Unter Erwachsenen ist ca. die Hälfte aller Erkrankungen des Magen-Darm-Traktes auf einen Reizdarm zurückzuführen. Manchmal lassen sich Menschen mit entsprechender Symptomatik beim Arzt untersuchen und dieser erkennt die Problematik nicht sofort. Wenn Betroffene einen langen Weg des Leidens und der Arztbesuche hinter sich haben, kann die psychische Belastung bei Reizdarm groß sein. Einschränkungen im Alltag und bei täglichen Verrichtungen können entstehen.
Die Befürchtungen vieler Menschen, der Reizdarm könne schwerwiegende Folgen nach sich ziehen, ist meist unberechtigt. Nach aktuellen Erkenntnissen führt der Reizdarm nicht zu einer Verminderung der Lebenserwartung. I d. R. ist bei Reizdarm das Risiko, z. B. eine Krebserkrankung oder eine chronische Entzündungskrankheit zu bekommen, nicht gesteigert.
Die Diagnose Reizdarm oder Reizdarm-Syndrom hat sich in den letzten Jahren in der medizinischen Forschung und Praxis etabliert. Inzwischen sind so viele Menschen vom Reizdarm betroffen, dass man ggf. von einer Volkskrankheit sprechen kann. Meist leiden Menschen im mittleren Lebensalter unter einem Reizdarm. Ungefähr 40 Prozent aller Patienten mit Reizdarm sind zwischen 35 und 50 Jahre alt. Etwa die Hälfte aller Patienten ist unter 35 Jahre. Der Reizdarm ist chronisch und nicht leicht zu behandeln. Meist werden die Patienten mit Reizdarm aufgefordert, sich aktiv an der Therapie bzw. dem Behandlungsfortschritt zu beteiligen.
Der Reizdarm gehört zu den sogenannten funktionellen Krankheiten des Magen-Darm-Bereichs. Damit ist gemeint, dass zwar eine abweichende, unnormale Organfunktion vorhanden ist, dass sich diese aber nicht in Untersuchungen durch den Arzt konkret nachweisen lässt. Führt man z. B. bei einem Patienten mit Reizdarm eine Koloskopie (Darmspiegelung) durch, so findet man keine krankhaften Veränderungen im Darm, die den Reizdarm erklären würden.

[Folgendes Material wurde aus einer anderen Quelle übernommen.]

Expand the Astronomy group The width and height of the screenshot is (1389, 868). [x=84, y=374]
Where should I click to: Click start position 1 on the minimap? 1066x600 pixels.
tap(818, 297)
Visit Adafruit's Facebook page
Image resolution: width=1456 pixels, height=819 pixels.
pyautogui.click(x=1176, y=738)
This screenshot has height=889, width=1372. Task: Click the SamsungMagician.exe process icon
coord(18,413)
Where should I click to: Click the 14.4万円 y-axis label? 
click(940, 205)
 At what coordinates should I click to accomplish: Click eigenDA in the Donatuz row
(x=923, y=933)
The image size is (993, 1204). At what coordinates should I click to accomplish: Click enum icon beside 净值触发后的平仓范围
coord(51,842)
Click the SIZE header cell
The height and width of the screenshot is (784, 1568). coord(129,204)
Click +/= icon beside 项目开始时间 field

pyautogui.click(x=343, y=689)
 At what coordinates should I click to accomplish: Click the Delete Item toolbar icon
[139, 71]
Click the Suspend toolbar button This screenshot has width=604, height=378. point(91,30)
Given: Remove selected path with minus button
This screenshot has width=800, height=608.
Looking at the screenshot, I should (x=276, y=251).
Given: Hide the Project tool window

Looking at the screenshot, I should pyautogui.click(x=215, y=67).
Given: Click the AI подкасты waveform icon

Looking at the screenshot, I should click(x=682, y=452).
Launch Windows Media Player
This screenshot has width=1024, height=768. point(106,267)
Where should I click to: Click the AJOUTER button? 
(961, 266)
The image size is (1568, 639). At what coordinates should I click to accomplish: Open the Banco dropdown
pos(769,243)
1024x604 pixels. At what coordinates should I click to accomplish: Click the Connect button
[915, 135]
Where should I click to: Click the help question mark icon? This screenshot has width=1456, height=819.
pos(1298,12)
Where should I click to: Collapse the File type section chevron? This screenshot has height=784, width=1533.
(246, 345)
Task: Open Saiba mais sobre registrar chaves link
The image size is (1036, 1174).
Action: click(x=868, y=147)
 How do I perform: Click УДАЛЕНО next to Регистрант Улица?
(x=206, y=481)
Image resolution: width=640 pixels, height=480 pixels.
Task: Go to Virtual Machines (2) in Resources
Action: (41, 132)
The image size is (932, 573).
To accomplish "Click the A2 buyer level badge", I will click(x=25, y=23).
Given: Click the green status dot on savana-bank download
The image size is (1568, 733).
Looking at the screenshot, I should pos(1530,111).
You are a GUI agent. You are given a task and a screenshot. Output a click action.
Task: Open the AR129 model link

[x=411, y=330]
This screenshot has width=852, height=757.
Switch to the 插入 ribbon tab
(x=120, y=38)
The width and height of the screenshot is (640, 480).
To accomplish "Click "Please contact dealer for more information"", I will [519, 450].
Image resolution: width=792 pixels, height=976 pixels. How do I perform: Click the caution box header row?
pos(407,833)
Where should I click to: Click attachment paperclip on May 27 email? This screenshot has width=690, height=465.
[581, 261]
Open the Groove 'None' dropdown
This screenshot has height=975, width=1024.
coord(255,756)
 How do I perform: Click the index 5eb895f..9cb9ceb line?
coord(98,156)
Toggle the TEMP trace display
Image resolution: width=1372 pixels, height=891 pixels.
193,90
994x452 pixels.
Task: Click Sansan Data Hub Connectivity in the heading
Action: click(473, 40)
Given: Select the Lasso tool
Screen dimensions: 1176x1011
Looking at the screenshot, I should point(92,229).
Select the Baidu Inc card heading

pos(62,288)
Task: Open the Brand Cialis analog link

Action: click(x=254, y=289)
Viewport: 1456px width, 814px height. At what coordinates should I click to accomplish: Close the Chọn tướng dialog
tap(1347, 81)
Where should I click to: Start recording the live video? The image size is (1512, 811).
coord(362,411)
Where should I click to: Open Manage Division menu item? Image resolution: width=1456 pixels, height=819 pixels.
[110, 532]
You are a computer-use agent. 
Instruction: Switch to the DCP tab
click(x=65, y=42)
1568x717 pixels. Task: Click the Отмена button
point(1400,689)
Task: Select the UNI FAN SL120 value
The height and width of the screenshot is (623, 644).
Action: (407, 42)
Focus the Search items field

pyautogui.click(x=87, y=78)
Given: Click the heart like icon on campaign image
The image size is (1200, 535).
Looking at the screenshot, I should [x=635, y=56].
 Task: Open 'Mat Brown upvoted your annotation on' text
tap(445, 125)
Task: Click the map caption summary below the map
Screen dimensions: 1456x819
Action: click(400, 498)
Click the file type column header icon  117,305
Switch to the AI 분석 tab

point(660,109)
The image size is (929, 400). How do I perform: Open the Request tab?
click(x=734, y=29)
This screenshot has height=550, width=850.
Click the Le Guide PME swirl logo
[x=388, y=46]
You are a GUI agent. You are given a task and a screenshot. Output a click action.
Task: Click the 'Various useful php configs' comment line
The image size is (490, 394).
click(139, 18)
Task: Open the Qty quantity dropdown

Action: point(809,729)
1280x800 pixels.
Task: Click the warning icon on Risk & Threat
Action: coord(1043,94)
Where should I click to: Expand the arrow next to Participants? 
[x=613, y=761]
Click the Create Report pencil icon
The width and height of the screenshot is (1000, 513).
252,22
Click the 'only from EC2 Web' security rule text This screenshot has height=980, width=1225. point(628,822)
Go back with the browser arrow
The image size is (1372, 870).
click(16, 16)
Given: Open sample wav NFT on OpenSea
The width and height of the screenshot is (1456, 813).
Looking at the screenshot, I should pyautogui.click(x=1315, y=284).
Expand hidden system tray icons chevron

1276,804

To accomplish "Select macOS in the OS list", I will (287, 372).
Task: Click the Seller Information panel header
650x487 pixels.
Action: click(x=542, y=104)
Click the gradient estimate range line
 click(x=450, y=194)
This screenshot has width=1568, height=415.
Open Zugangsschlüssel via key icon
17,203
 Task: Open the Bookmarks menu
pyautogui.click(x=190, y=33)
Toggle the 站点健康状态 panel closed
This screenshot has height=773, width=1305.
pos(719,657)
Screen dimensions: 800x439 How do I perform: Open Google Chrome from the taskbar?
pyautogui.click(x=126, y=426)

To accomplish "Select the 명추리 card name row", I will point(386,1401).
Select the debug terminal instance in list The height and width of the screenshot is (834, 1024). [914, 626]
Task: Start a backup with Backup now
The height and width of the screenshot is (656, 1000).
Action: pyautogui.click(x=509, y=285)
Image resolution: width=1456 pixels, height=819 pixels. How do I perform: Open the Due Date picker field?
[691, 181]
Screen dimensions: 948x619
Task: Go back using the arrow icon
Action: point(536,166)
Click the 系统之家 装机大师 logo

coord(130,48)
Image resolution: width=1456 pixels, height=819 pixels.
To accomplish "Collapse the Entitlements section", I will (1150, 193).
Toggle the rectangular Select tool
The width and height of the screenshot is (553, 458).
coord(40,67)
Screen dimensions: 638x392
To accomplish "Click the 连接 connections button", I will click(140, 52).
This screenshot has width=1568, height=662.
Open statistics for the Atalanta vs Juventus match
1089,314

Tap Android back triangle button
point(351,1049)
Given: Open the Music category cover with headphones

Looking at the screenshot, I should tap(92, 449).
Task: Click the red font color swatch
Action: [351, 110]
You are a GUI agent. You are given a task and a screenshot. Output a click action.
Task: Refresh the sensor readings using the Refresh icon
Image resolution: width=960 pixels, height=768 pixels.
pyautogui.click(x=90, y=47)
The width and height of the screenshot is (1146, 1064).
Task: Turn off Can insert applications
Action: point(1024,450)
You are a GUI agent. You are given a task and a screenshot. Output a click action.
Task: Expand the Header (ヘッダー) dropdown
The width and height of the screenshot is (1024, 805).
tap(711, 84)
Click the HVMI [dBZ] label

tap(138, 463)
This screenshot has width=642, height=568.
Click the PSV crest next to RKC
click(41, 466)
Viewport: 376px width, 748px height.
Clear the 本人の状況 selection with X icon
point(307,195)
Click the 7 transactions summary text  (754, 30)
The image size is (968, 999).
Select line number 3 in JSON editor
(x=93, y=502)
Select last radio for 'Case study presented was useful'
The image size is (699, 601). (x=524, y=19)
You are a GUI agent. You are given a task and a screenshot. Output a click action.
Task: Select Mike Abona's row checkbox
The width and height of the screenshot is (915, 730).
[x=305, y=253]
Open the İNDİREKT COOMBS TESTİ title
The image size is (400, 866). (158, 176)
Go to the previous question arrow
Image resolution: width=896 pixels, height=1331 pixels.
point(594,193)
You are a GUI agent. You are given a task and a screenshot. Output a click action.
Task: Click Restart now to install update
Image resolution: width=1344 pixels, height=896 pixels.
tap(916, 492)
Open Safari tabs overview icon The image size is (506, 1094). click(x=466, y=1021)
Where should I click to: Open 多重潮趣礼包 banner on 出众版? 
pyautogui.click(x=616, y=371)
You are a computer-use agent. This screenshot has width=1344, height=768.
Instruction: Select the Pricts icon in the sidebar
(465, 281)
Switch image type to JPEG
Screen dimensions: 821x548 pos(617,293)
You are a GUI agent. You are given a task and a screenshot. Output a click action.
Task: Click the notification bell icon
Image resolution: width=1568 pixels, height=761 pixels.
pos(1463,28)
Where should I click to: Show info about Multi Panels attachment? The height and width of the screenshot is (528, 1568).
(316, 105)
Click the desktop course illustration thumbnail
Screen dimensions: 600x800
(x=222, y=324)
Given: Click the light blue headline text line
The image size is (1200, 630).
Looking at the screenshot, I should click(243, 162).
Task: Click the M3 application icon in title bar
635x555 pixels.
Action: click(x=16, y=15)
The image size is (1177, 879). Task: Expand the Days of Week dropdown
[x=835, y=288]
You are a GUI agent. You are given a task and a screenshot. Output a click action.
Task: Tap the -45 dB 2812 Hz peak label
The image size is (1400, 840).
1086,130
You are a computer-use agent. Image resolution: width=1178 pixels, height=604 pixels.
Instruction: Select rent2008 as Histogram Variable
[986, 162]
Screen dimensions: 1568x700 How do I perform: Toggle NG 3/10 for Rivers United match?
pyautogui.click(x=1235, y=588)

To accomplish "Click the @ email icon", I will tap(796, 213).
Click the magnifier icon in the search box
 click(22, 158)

Menschen mit Reizdarm treffen oft auf Vorurteile. Manche halten die Erkrankung nur für „ein bisschen Bauchweh“ oder bezeichnen die Betroffenen als „nervenschwach“. Die gesellschaftliche Akzeptanz einer solchen Erkrankung ist im Moment noch nicht gegeben. Deshalb ist eine Aufklärung durch Fachgesellschaften, durch Forschung und Selbsthilfegruppen wichtig. Die Einschränkungen von Patienten mit Reizdarm sollten nicht unterschätzt werden. Sich mit den Symptomen einfach abfinden und sich nicht helfen zu lassen sollte der Betroffene nicht. Schließlich kann es möglich sein, die Beschwerden mit entsprechenden Maßnahmen zu lindern.